Mick Borwell, environment director at trade body Oil & Gas UK, said: “Oil & Gas UK provides an annual forecast on decommissioning costs and wouldn’t want to speculate on figures produced by other organisations without reading the full report in more detail.
“The industry is channelling its efforts into maximising the recovery of the more than 20billion barrels of oil equivalent from the UKCS, which signals that there are still significant resources to play for rather than signalling the death of assets in the North Sea.
“However, the industry recognises that it is also important to balance these efforts with outlining the opportunities decommissioning activities present to the UK supply chain.”
Well plugging and abandonment (P&A) is expected to be the largest item of projected expenditure within decommissioning as well as the area where most cost savings can be achieved.
DecomWorld estimates an £25.8billion well P&A spend from 2014 to 2050, which includes £18billion (60%) on platform and £9billion (40%) on subsea wells.
Recently published draft plans for decommissioning projects include Shell’s Brent Delta topside removal, Centrica’s Stamford subsea infrastructure, Perenco’s Thames, Arthur and Gawain assets and Tullow’s Horne, Wren, Orwell and Wissey developments.

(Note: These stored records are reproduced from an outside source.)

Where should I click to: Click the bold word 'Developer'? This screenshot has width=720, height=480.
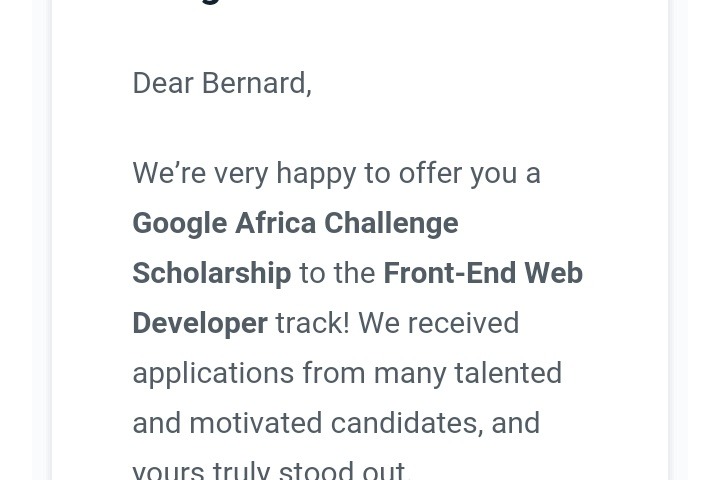tap(200, 323)
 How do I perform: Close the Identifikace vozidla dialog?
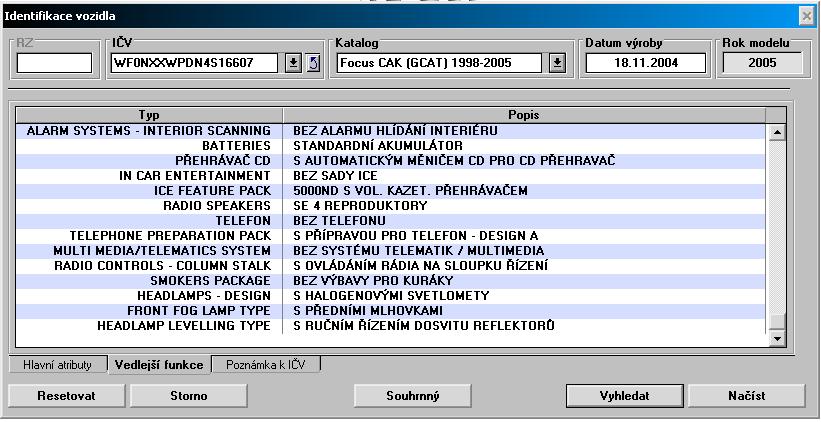(806, 16)
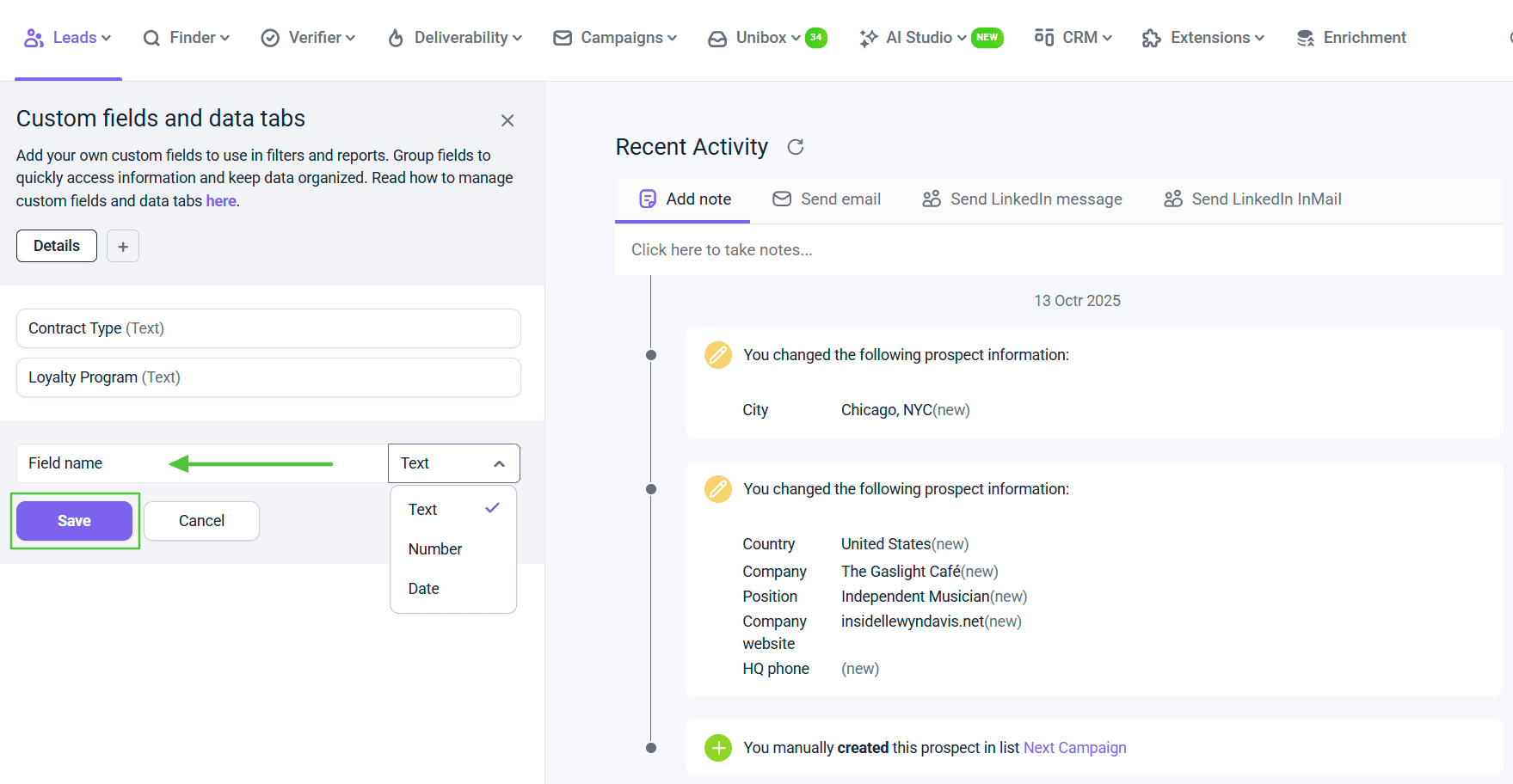Save the new custom field
The width and height of the screenshot is (1513, 784).
(x=74, y=521)
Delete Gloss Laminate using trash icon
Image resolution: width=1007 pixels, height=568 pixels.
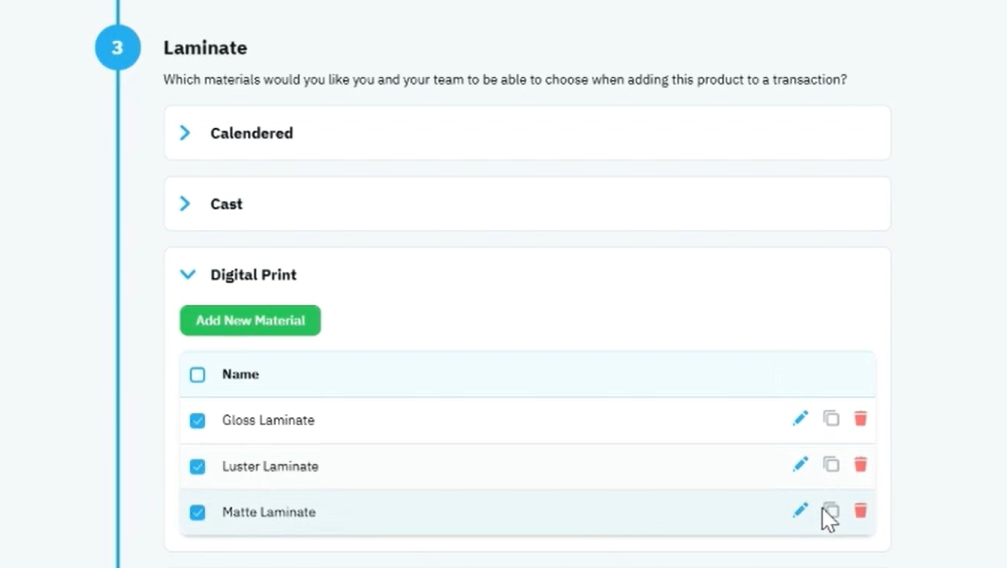pos(861,419)
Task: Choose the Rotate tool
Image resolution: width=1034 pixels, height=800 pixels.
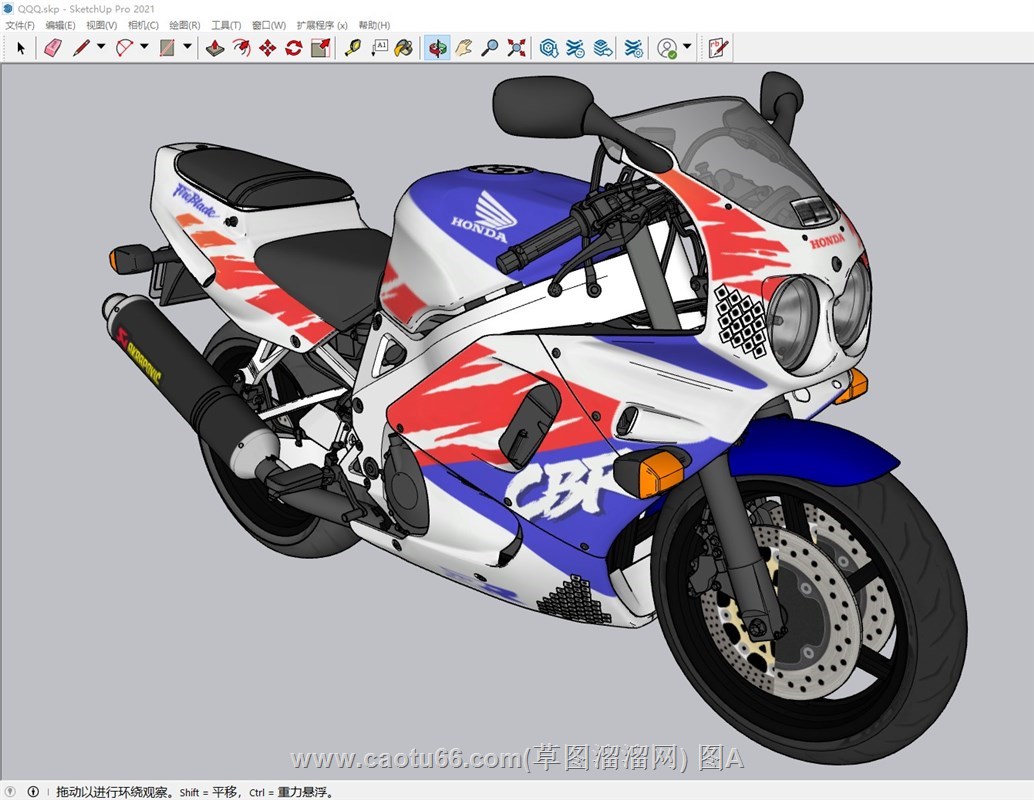Action: [x=293, y=47]
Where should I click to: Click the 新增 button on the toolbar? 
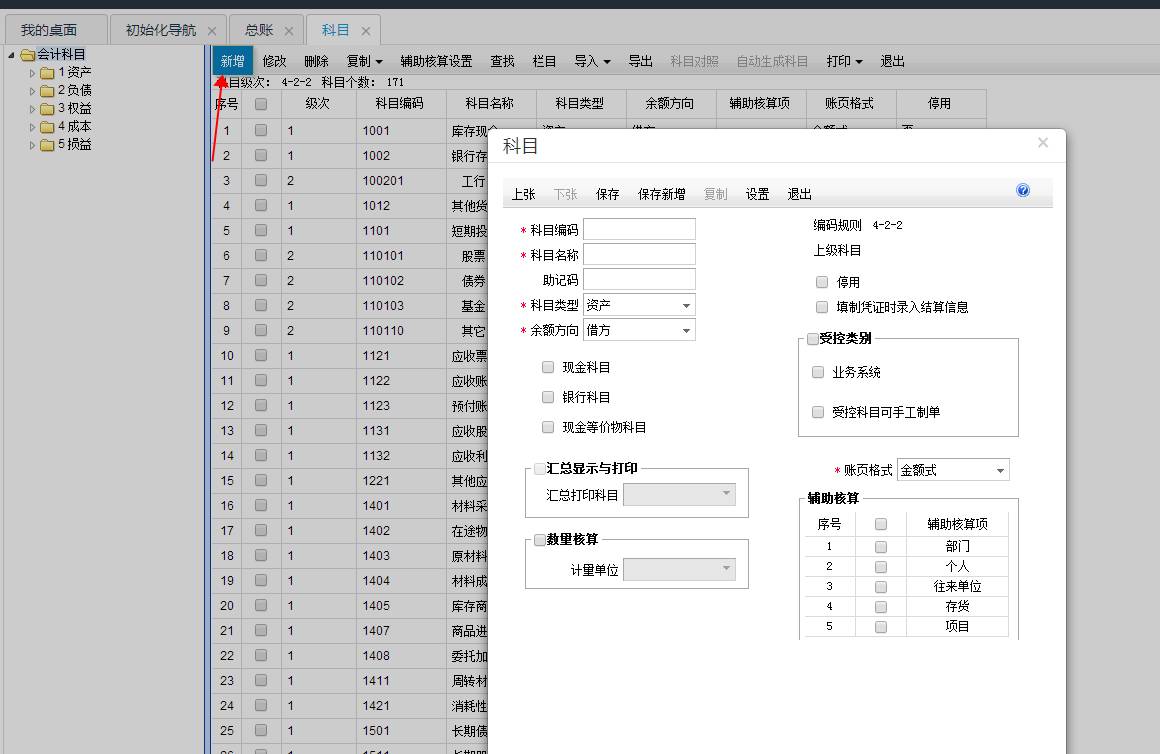point(231,60)
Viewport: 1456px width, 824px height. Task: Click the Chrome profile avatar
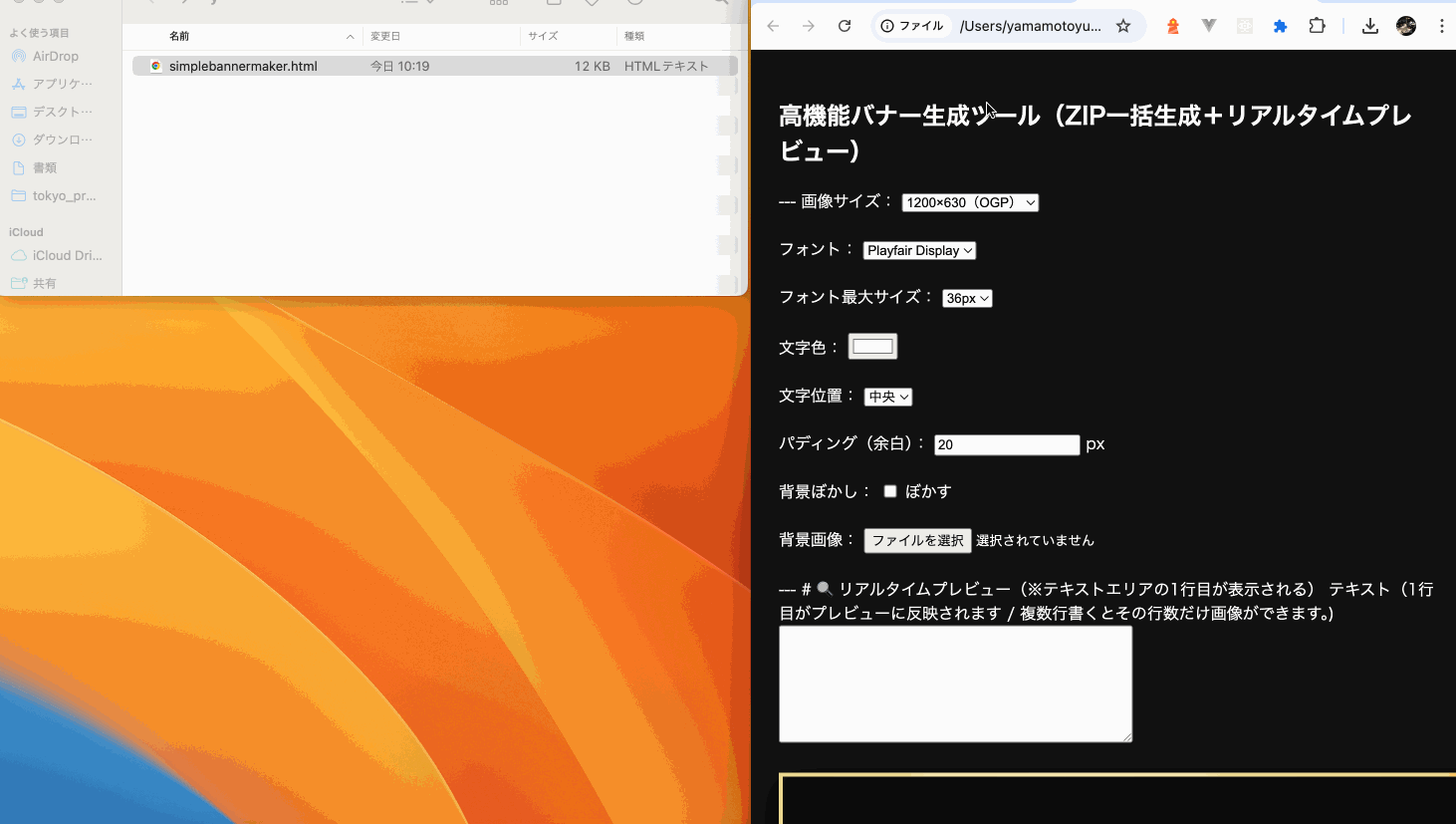pos(1406,26)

Fairfield Energy announced it would start decommissioning its Dunlin field five years early due to low oil prices, while ConocoPhillips confirmed last month that it was behind a new contract to support decommissioning activity on the Viking gas field in the southern North Sea.
DecomWorld expects at least 20 “cease of productions” for North Sea assets this year, with the annual figure expected to rise to nearly 40 by 2021.